Characteristic of the Orthodox Church, crucessions are processions headed by a Christian cross. One of the largest, the Velikoretsky crucession attracts thousands of pilgrims from Russia and neighboring countries.
I have been documenting various religious processions – from Jewish Orthodox pilgrimages to neo-pagan festivals – to appease my obsession with faith, its contemporary purpose and representation. I was curious about the Velikoretsky pilgrimage, in particular, as it’s the largest in the Orthodox Christian world. Thousands gather to walk 150 kilometers behind a replica of a miracle-working icon that was lost in the 1930s.

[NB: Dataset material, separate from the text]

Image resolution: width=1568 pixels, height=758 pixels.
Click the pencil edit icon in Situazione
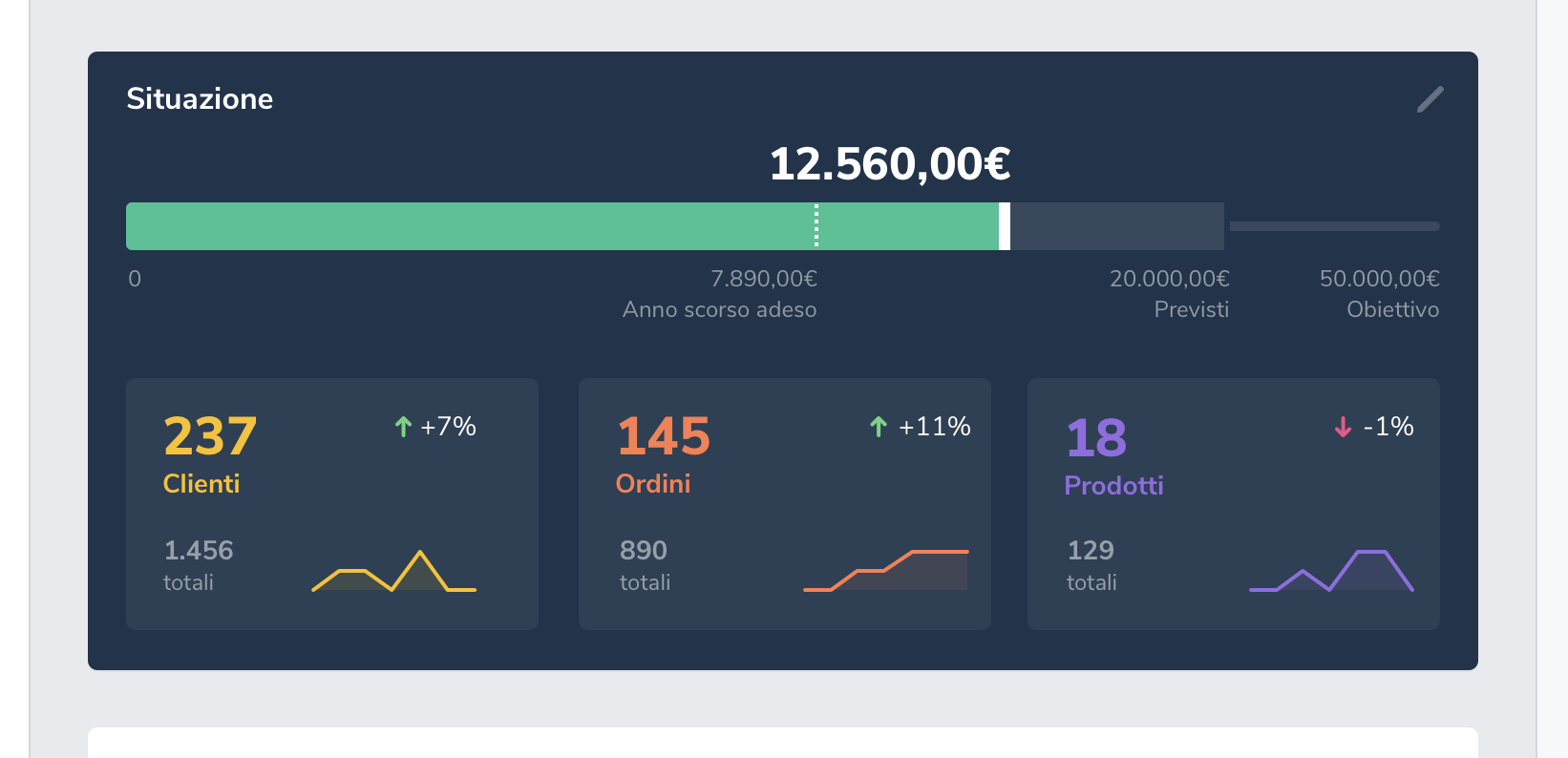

My photography approach involves submerging myself in the subject matter that I am documenting. I had no choice but to commit to the entire crucession, which turned out to be a true test of will and endurance. While carrying supplies to last you a week, you start walking every day at 2 or 3 a.m. and stop at 9 in the evening. Every couple hours you take short breaks with one long break in the afternoon. All you can do during those breaks is eat, sleep and change the Band-Aids on your feet. Seeing thousands of people of all ages walk beside you was empowering and an incentive to carry on.
This year Nikola showed mercy, as the pilgrims would say, for it was mild and sunny for the first few days. There was torrential rain for the last two days, making the rest stops more difficult than the walk itself. Overall the event was well organized, with the support of the local government. Personnel from the Ministry of Emergency Situations were spread along the length of the processing column, and there were buses picking up those who could no longer walk. We would stop in fields and abandoned or inhabited villages and small towns. Longer rest points were equipped with military-grade field kitchens and medical stations, as well as community tents for sleeping.
There were about 20,000 people in the crucession at all times, and the headcount reached almost 50,000 on busier days. Pilgrims came from different backgrounds and church denominations. Although they had varying reasons for walking, the crucession was a unifying experience and, at some points, it reminded me of a ambulatory Burning Man. Several days into the pilgrimage, participants began sharing food and supplies, and local villagers would offer their homes as shelter. People were constantly reciting prayers like a mantra, falling into a collective state of half consciousness. Overall, the presence of egregore was overpowering.
Magic happens when you apply willpower to self-sacrifice. I believe that most of the religions are based on that idea: subdue your passions and leash your inner animal to perfect yourself in the hope of achieving higher consciousness.
After spending six days striving to make it from point A to point B, watching people struggle, I am more sensitive to the world that exists outside of the confines of our individual realities. Living in a microcosm of our city routine makes us ignorant of lives outside our comfort zone. This experience has made me believe in my own strength, making day-to-day obstacles seem easy to overcome.